Aflibercept 8 mg also had a comparable safety profile to the 2 mg dose. Ocular adverse events (AEs) in the study eyes, including intraocular inflammation (IOI), were similar across all treatment groups in a pooled analysis of CANDELA, PULSAR, and PHOTON (n=1,773). [Invest Ophthalmol Vis Sci 2023;64:3724]

Clinical experience with aflibercept 8 mg
“Although aflibercept 8 mg has been available for <2 years in the US, my nAMD and DME patients’ results align with PULSAR and PHOTON,” noted Stewart. “[In PULSAR,] aflibercept 8 mg offers superior drying effects [at week 16] and early VA improvements, allowing many to start a treat-and-extend [T&E] regimen immediately.”

Patient eligibility
“All patients with nAMD and DME can start or switch to aflibercept 8 mg,” suggested Stewart. “Its rapid and durable effects are especially notable in treatment-naive nAMD patients. In these patients, I immediately prescribe the 8 mg formulation to achieve early disease control and minimize treatment burden, aligning with the PULSAR patient population.” [Lancet 2024;403:1141-1152]

“I have also used aflibercept 8 mg in patients with nAMD with prior use of anti-VEGFs, including those with difficult-to-treat disease,” added Stewart. (Case 1)

“DME usually requires more intensive treatment due to the multifactorial nature of its pathophysiology, which may partly explain why the process of retinal drying may take longer vs nAMD,” he noted. [Cells 2022;11:3362] “However, we still observe superior drying effects of aflibercept 8 mg vs 2 mg, allowing extended treatment intervals for many patients, including challenging cases.” (Case 2) [Lancet 2024;403:1153-1163; Khurana RN, et al, Macula Society 2024]

T&E practices with aflibercept 8 mg
“We are seeing a gradual shift from using aflibercept 2 mg to 8 mg in our clinical practice because of the solid clinical evidence and our positive early experiences with this high-dose formulation,” shared Stewart.

“In patients eligible for a T&E regimen after completing the 3 loading doses,I increase the dosing intervals by 2- to 4-week increments,” said Stewart. “Because of its consistent, superior and durable drying effects in both nAMD and DME, we are now more confident in extending treatment intervals in most patients without requiring follow-ups between injections, as long as their vision gains are maintained, and their anatomic findings remain stable.”

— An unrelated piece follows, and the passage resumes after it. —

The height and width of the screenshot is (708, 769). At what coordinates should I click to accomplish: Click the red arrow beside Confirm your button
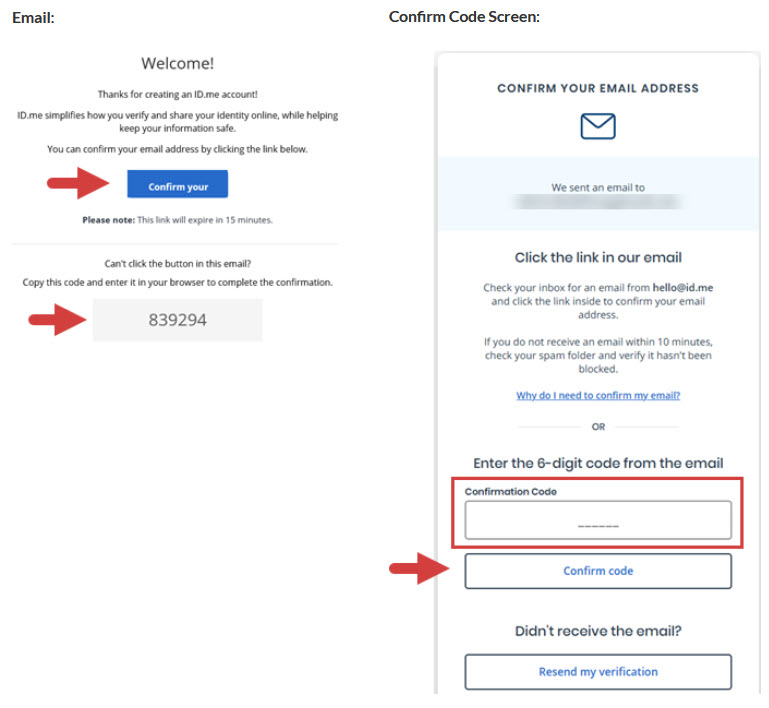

“At each clinic visit for patients with nAMD or DME, I always perform VA assessment, pupil dilation, and an optical coherence tomography scan,” he noted. “During the dilated eye examination, I look out for any new haemorrhages or signs of disease worsening to decide on the appropriate treatment interval.”

“We do not routinely check intraocular pressure [IOP] after IVT injection,” added Stewart. “Performing counting fingers immediately after injecting aflibercept 8 mg should suffice to screen for vision abnormalities.”

Summary

“Aflibercept 8 mg improves functional and anatomic outcomes with extended treatment intervals in nAMD and DME while maintaining a similar safety profile to the 2 mg formulation,” reiterated Stewart. “With the robust results from PULSAR and PHOTON as well as our patients’ early positive experiences, aflibercept 8 mg is one of my preferred agents, allowing longer treatment intervals and fewer injections while sustaining vision outcomes, potentially reducing treatment burden and improving patients’ quality of life.

This special report is supported by an education grant from the industry.